In recent years, there has been an industry-wide move towards requiring transparency from digital ad space sellers: the group that, to analogize to real life, rent billboards around town out to marketers. Led by the non-profit consortium IAB Tech Lab, they promote transparency standards so that brands can ensure their ads don’t show up on sleezy websites — websites with violence, sexually-explicit content, that commit piracy, etc.; or on websites that get little traffic. One of the main tools of such transparency is a “sellers.json” file: this is where digital billboard sellers are supposed to present their full information under their real names. 

Silverman’s group at ProPublica was surprised to find that despite Google’s prominent role in the consortium promoting transparency standards, their own sellers file had a high proportion of completely anonymous partners, identified merely by inscrutable strings of numbers. In fact, Google still permits their partners to sign up in “confidential” mode. The anonymity effectively creates an impenetrable zone, that Silverman has called Google’s black box.

Silverman’s group set out, as he puts it, to deanonymize Google sellers data.

The numbers themselves told no story at all; so they went about it in reverse: who, in the wider world of websites, was transacting with Google’s ad business? Doing so was no easy task. It was akin to starting with all citizens of a metropolis, then deducing who might shop at a certain grocery store.

But first, they had to have a list of the citizens of this digital metropolis: website domains. Through contacts in the industry, Silvernman and his group came up with 7 million. Subsequently, Talbot wrote a “scraper”: a bot that could examine websites to see if they were sending real-time requests to the Google ad system as they loaded. 

“It was in many ways much harder than I anticipated,” Talbot says on email. “Figuring out how to do that was a large amount of trial and error – going to pages running Google ads, inspecting them, comparing that to what I’d seen on other pages and slowly narrowing down the various kinds of ads that could be placed and how they got there.”

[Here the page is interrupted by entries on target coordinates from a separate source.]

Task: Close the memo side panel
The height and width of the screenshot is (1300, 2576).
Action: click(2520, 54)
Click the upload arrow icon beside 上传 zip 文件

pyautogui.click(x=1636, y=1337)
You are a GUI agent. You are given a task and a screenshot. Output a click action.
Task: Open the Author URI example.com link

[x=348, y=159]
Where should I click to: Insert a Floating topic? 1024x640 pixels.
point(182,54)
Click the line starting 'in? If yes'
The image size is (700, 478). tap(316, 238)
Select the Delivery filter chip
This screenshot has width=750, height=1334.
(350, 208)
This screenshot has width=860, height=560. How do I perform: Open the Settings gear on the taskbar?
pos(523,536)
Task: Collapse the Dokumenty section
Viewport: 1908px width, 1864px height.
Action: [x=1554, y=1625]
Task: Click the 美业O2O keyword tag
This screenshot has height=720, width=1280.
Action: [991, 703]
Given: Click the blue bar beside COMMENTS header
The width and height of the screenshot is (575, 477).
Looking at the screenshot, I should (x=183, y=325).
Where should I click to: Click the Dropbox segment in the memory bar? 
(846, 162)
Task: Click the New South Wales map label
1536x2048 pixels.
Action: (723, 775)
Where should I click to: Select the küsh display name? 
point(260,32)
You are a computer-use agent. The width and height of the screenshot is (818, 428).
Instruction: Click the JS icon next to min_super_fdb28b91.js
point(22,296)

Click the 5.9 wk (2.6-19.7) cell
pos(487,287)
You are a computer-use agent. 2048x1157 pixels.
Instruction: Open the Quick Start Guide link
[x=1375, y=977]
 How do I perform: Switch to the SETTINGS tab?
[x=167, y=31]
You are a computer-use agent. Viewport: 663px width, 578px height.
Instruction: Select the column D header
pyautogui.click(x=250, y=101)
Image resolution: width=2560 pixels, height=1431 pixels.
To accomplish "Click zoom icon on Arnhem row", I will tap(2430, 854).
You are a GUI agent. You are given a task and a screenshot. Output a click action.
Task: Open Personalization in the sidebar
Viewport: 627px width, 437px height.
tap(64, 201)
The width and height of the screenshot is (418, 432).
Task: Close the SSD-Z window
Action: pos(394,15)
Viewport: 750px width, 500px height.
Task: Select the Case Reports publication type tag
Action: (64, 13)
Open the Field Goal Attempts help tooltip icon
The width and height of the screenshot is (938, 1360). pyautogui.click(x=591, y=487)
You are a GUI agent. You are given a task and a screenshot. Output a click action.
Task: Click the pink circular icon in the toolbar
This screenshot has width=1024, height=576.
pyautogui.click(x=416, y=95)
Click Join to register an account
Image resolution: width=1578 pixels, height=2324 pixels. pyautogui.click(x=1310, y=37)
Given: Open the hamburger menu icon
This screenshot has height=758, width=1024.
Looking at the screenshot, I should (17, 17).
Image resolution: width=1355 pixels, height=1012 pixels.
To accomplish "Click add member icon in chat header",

It was painstaking work that involved wading through floods of data. It took a year; along the way they had some help from contacts they had sought out in the industry, including a confidential source: a former Google leader who worked on trust and safety issues. 

The investigation discovered several ways in which Google’s ad system does not live up to their own rules of service, and several where the ads they place can cause real-life harm. 

Despite Google’s public eschewal of gun ads, they found that Google not only accepts gun ads, it directs them to highly inappropriate websites, including to websites for kids, without the knowledge of the website owners. They found that under cover of anonymity, Google did business with a sanctioned Russian company that harvested user data. They found the Google ads platform funding porn, piracy, and disinformation

Silverman was acutely aware that few people would care about something as opaque and as technical as digital ads, however, he was convinced of its importance.

“The challenge with an investigation like that is,” he says, “is how do you actually not just find things that are worth reporting, but how do you also make people care? And we tried to do that by finding examples and by showing case studies that could make it come alive. And I still think of how we could have done that better.”